------ Provided material ------

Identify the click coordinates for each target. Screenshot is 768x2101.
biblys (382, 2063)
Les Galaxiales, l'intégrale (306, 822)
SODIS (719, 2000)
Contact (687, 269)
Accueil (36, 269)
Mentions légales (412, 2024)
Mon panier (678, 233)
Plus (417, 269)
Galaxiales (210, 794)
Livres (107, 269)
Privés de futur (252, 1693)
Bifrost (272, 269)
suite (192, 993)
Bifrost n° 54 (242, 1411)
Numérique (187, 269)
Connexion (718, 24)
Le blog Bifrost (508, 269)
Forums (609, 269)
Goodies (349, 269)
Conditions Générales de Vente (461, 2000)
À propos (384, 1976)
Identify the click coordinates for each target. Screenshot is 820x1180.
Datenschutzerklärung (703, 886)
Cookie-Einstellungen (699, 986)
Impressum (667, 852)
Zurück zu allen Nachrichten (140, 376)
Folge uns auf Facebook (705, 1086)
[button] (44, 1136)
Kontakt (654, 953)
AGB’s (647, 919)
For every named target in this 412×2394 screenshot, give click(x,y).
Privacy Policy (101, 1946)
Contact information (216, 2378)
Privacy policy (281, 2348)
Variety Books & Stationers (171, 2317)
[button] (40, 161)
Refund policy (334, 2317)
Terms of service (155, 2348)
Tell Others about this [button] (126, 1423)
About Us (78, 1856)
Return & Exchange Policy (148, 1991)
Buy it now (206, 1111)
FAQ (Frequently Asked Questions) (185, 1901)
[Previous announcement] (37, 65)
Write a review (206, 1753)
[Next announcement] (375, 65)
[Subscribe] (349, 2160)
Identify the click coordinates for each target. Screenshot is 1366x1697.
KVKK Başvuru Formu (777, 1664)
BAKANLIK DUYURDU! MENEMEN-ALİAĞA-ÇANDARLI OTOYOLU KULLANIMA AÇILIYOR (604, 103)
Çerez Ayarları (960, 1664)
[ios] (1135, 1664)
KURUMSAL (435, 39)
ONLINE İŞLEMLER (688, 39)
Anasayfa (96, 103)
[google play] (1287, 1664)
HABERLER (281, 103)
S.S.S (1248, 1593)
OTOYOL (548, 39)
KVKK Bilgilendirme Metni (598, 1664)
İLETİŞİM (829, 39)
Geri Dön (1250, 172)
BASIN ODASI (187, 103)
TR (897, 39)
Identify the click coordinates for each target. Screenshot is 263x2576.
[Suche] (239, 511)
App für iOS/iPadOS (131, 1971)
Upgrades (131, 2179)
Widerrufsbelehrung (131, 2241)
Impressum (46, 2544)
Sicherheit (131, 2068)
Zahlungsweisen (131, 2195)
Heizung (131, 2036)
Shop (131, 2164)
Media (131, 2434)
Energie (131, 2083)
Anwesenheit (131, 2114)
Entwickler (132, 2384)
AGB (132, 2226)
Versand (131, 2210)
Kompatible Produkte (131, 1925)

------

Among the records, find the lines that contain "KVKK" and copy each of them.

#### [Solution to this task]
KVKK Başvuru Formu (777, 1664)
KVKK Bilgilendirme Metni (598, 1664)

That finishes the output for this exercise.